Domestic Homicide Reviews
Domestic Homicide Reviews (DHRs) were established on a statutory basis under section 9 of the Domestic Violence, Crime and Victims Act 2004 and came into force on 13 April 2011.
Community Safety Partnerships (CSPs) are responsible for undertaking DHRs where the death of a person aged 16 or over has, or appears to have, resulted from violence, abuse or neglect by –
- a relative
- a household member
- someone he or she has been in an intimate relationship with
A review panel, led by an independent chair and consisting of representatives from statutory and voluntary agencies is commissioned to undertake the DHR. The panel reviews each agency’s involvement in the case and makes recommendations to improve responses in the future. The panel also consider information from the victim’s –
- work colleagues
DHRs are not enquiries into how someone died or who is to blame or whether they form part of a disciplinary process.
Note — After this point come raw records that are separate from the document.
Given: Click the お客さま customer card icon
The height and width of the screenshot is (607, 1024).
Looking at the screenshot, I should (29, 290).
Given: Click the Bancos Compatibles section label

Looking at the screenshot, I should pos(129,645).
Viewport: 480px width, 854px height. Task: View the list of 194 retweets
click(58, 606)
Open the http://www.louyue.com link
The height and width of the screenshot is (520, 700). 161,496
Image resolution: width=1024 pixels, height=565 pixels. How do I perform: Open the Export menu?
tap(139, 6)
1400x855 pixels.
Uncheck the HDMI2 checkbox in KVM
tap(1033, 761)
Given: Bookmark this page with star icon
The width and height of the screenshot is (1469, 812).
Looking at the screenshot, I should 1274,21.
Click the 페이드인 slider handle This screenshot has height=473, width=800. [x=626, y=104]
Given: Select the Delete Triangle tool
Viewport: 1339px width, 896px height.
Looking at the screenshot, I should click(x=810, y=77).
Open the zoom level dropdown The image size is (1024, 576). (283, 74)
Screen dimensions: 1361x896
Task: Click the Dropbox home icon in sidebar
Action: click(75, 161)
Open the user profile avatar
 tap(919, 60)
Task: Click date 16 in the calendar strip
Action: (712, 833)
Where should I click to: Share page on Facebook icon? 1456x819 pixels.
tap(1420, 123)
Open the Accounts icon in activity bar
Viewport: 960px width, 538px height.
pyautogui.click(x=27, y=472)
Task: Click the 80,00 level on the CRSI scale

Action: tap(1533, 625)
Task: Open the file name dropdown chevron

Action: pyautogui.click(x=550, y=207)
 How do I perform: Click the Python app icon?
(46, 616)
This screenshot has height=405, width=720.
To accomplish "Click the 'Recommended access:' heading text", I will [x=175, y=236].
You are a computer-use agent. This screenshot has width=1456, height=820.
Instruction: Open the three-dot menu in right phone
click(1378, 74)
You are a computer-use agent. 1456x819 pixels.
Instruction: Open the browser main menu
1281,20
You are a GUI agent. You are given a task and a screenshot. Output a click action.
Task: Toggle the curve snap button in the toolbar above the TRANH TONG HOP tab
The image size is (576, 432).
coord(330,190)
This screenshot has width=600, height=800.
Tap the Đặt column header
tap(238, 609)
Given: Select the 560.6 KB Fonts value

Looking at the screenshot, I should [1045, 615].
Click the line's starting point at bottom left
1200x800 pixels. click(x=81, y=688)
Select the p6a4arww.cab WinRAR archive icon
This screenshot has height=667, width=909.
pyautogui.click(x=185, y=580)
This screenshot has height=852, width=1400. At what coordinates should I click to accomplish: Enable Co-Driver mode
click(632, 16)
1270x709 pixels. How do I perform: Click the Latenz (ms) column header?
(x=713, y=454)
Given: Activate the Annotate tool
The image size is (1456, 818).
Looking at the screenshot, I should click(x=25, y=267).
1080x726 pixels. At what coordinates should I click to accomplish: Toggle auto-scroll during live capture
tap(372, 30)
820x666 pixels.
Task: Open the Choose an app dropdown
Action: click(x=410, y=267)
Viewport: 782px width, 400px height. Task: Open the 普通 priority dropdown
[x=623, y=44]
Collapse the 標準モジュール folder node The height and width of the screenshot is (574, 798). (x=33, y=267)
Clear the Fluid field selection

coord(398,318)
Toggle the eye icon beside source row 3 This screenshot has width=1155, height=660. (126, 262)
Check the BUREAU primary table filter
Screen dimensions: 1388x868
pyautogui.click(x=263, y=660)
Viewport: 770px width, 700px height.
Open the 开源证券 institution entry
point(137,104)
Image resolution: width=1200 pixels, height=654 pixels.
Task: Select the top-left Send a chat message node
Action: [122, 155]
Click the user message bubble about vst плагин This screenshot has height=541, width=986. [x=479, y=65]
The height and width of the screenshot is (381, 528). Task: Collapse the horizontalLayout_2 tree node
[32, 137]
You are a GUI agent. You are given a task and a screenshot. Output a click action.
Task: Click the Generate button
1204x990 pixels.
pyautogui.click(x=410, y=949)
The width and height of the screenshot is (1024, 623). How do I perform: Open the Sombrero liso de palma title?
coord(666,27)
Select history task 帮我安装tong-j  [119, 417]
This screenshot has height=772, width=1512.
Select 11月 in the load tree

They do not replace, but are in addition to, an inquest and any other form of enquiry into a homicide.
The purpose of DHRs is to consider the circumstances that led to the death and to identify where responses to the situation could be improved in the future. Lessons learned from the reviews help agencies to improve their response to domestic abuse and to work better together to prevent such tragedies from occurring again.
The Home Office has published statutory guidance on how to complete DHRs.
The Home Office has also published a report on common themes identified as lessons to be learned from DHRs.